Yeah, it is. So the lead program is type 1 diabetes, that's HLA-A2 restricted, which is about half of all diabetes or type 1 diabetes patients. The second program is, as you mentioned, Gil, is to a skin target, and what's exciting here is that it's not HLA restricted, so it's a non-classical HLA. It's not HLA-A*02:01. And so we think that this program can have a disease-modifying effect in multiple different skin diseases. We are just in the midst of filing the IP on that, and once we have that all set, then we'll be able to publish on that. But it is a program that's really exciting, both in terms of the patient opportunity, but also it's our first non-HLA restricted approach.

Gil Blum
Senior Analyst, Needham & Company

Okay. Speaking to other assets in oncology that would be entering the clinic in 2024, including the prolonged half-life PRAME and PD-L1, how is the company prioritizing these assets?

David Berman
Chief Scientific Officer, Immunocore

Yeah, Brian, you wanna take that?

Brian Di Donato
CFO, Immunocore

Yeah. So, our goal has been to get proof of concept in phase I's. The company is really good at running phase I's and manufacturing these molecules, as I mentioned. And then once we have proof of concept, it depends on the disease type, Gil, we will consider partnering.
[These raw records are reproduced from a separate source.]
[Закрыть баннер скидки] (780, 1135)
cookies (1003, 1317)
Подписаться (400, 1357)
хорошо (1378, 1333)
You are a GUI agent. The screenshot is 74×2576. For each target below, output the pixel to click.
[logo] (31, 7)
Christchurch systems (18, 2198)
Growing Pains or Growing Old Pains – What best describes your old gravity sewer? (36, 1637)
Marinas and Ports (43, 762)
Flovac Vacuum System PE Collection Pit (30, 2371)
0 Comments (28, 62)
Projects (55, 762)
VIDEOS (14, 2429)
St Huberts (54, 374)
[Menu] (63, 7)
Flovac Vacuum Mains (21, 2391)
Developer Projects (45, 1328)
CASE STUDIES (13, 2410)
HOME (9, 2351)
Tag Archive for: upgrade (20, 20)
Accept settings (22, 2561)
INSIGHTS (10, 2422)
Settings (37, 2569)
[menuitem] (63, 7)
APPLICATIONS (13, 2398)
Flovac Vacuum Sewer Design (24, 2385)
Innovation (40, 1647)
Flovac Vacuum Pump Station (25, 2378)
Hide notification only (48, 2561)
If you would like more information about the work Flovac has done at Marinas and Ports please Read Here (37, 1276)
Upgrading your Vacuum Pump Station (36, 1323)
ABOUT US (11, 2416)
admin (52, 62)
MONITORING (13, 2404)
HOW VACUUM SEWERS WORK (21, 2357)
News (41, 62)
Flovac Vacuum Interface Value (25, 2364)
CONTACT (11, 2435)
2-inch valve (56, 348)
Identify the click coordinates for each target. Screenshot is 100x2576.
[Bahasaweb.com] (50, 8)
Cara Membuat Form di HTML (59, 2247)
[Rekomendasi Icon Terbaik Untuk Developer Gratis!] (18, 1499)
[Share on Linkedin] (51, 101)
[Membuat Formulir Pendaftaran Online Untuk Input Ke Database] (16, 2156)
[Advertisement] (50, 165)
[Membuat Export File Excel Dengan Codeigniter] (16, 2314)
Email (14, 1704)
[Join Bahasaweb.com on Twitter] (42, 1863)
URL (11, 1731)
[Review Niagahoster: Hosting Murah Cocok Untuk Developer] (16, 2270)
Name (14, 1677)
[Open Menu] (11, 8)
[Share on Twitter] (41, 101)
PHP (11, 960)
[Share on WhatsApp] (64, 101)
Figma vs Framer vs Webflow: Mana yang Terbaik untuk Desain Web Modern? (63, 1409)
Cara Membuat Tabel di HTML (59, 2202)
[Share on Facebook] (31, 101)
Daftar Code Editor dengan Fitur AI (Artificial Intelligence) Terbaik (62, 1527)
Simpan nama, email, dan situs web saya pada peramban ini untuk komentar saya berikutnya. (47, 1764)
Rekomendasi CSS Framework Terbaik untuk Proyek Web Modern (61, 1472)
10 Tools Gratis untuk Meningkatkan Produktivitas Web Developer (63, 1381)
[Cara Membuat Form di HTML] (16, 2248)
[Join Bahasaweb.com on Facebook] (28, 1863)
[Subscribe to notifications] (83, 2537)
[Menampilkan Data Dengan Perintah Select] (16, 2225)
So in the case of HIV, and type 1 diabetes, we're looking for proof of concept in the phase I's, and then we would consider partnering those. For oncology, we're very comfortable in melanoma, obviously, with our uveal launch, and then we'll have to see where we go with ovarian and lung. Too early to tell. We'll evaluate those as we see the data.

Gil Blum
Senior Analyst, Needham & Company

Okay, really a last one for you, Brian. Post-financing, strong cash position, you have a program that brings in a lot of cash on a yearly basis. Can you remind us some of your assumptions around the runway?

Brian Di Donato
CFO, Immunocore

Yeah, so when we did the convertible in January, we did a six-year convertible, and that was intentional, to fund us into 2030. As we just went through the portfolio, there'll be many opportunities for commercial opportunities and partnering opportunities before 2030, so that was our objective. So with a little over $800 million in cash currently, we feel like we can, we have latitude to optimize this portfolio, Gil, and really look at the highest probabilities of success and evaluate programs on an NPV basis individually. And we have no restrictions right now from a capital perspective.

Gil Blum
Senior Analyst, Needham & Company

All right. Very helpful, and we're at time. I wanna thank you both for attending today. It's been very helpful for us and investors.

David Berman
Chief Scientific Officer, Immunocore

Thanks for having us, Gil.

Brian Di Donato
CFO, Immunocore

Thanks, Gil. Appreciate the questions.